═══ Records shown
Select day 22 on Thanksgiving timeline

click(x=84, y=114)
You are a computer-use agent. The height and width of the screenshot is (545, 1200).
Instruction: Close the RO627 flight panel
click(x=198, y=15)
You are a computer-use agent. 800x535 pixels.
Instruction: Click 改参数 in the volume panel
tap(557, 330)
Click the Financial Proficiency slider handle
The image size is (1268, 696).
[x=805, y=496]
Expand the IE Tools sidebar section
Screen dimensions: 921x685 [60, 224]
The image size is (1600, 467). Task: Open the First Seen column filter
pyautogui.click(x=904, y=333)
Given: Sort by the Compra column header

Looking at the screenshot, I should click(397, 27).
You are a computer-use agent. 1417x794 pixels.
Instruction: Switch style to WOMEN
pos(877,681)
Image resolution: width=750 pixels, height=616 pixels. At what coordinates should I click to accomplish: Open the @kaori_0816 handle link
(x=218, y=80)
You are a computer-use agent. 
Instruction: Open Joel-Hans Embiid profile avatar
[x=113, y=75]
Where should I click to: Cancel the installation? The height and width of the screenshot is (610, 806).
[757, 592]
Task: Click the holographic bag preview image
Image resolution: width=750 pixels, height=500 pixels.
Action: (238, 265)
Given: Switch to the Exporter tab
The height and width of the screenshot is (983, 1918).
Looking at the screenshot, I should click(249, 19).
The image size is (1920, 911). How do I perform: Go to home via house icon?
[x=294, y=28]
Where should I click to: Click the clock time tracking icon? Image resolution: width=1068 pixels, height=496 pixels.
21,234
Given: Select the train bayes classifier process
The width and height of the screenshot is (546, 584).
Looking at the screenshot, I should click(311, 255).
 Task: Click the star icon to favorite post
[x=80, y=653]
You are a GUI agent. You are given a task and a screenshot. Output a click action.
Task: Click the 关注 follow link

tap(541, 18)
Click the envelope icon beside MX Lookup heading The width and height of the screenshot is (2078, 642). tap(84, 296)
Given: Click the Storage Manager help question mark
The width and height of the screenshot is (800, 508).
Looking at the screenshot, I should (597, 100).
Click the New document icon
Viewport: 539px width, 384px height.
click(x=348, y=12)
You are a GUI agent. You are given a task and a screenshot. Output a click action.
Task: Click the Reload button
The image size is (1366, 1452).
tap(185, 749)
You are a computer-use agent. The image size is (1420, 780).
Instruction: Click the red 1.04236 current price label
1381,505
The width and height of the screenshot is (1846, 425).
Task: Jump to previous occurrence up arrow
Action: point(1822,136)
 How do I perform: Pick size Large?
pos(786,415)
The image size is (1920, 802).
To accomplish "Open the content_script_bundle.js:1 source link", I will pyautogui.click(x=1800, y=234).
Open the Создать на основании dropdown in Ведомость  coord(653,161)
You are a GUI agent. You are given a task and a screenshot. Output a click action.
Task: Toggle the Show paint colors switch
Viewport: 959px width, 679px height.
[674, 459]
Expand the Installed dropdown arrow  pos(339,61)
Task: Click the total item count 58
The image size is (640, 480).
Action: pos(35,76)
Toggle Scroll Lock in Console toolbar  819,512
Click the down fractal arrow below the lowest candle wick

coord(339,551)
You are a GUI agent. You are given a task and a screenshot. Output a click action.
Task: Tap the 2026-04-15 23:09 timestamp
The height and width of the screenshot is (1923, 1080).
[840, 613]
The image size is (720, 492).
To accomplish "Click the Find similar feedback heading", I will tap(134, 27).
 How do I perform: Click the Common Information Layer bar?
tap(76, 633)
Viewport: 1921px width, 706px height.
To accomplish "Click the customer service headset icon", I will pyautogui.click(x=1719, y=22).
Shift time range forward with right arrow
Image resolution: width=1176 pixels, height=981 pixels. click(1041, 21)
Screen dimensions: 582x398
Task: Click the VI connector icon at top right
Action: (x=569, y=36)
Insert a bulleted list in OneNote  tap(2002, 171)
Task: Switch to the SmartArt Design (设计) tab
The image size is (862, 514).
══════
What you will do: Search the data for the string "Toggle" and copy each line where it appears.

Exercise solution:
Task: Toggle the Show paint colors switch
Toggle Scroll Lock in Console toolbar  819,512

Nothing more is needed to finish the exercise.